Final Report: Universal Digital Twin Engine
The Original Vision vs. What Actually Happened
Going into this project, I knew it was going to be a difficult one. The original plan for the Universal Digital Twin Engine was to create a simulation framework that could model complex cosmological systems with enough fidelity to actually be useful, bridging the gap between abstract theoretical physics and the Digital Twin models that engineering and industry work with. I understood it was an ambitious scope, but I don't think I fully grasped how immense the task actually was until I was already deep into it.
As the semester went on, the project shifted in focus. It became less about immediately building something massive and more about understanding what's actually sitting underneath all of that, the connective tissue between mathematics, computer science, and the way complex systems behave. This report covers what I built, the data I generated and analysed, and what I think I actually took away from the whole experience.
The Approach: Tools, Pivots, and Starting Small
The two biggest early decisions were about the implementation environment and the scope. I initially built in Unity using an Entity Component System architecture, but as the semester moved along it became too heavy to manage for what I was prototyping. I pivoted to raw JavaScript and HTML, which was self-contained, easy to iterate on, and let me focus on the orbital mechanics without fighting a game engine's overhead. It was the right call given the time I had.

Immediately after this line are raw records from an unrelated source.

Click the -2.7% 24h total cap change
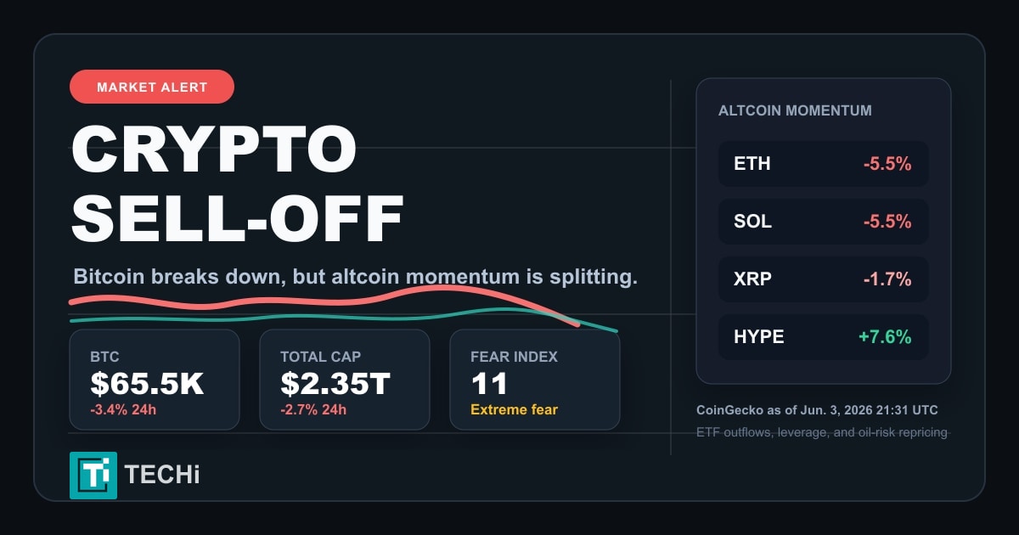The image size is (1019, 535). coord(313,409)
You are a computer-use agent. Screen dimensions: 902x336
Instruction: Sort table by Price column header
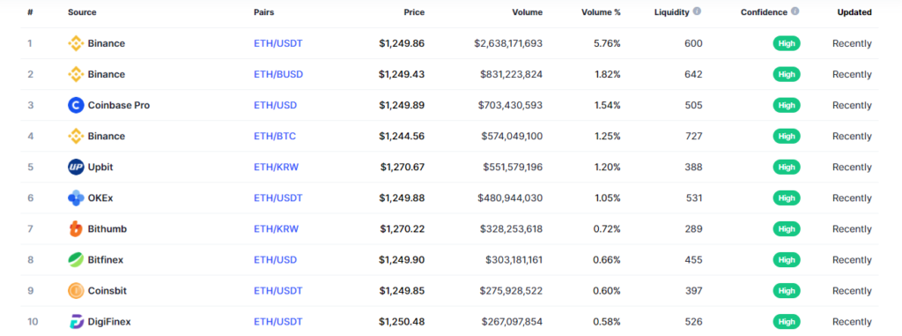point(414,12)
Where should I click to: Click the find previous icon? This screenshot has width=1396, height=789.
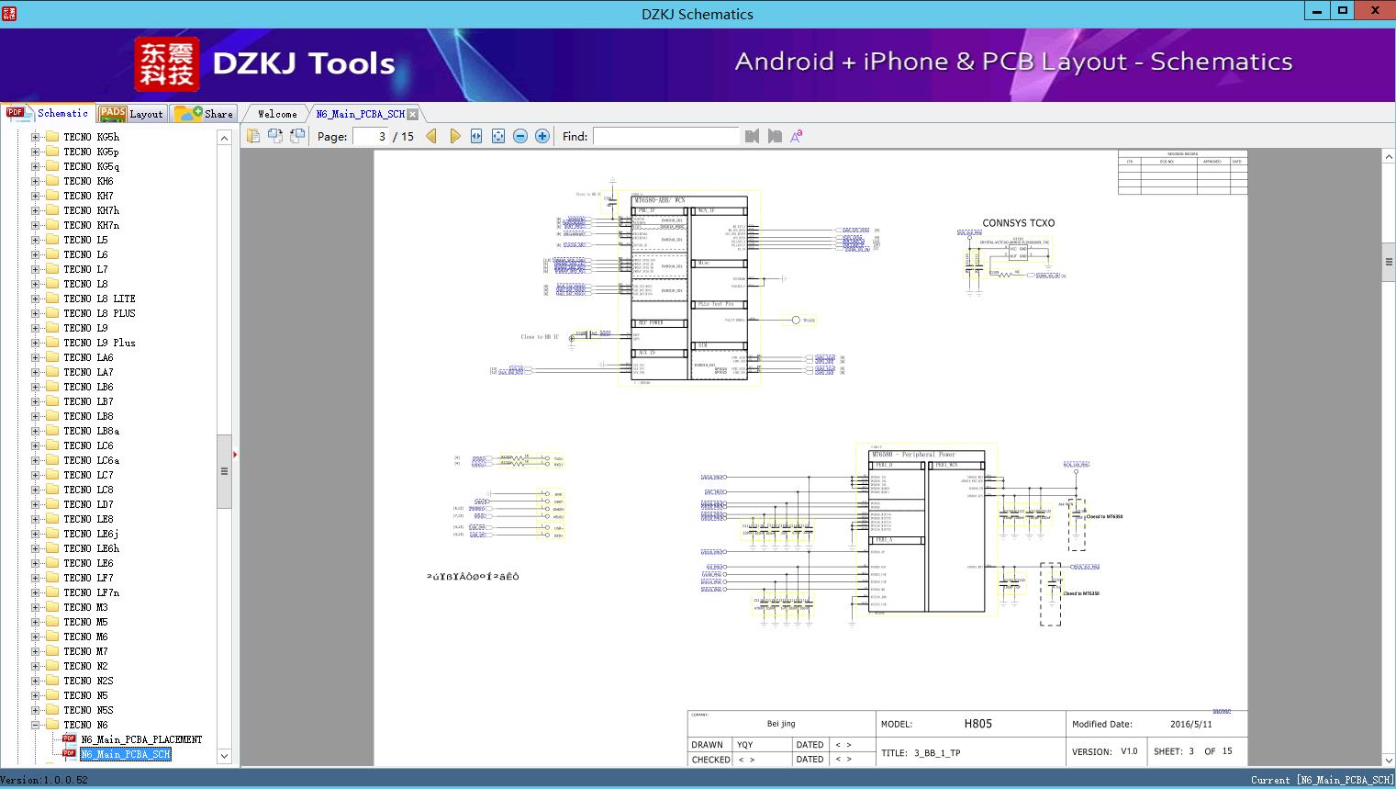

On scope, the temptation was to go for the full solar system right away. But without a baseline I could actually verify against real data, adding more bodies would just multiply whatever errors I had until the output was meaningless. So I restricted the simulation to just two bodies, the Sun and Venus. Venus has a well-characterised orbit and NASA's JPL Horizons system provides high-quality ephemeris data for it over a very long time range, which meant I could run my simulation and directly compare its output, in kilometres, to what NASA's data says Venus's actual position should be at the same point in time. Only after showing that the Sun-Venus results were stable and mathematically reasonable did it make sense to think about scaling up.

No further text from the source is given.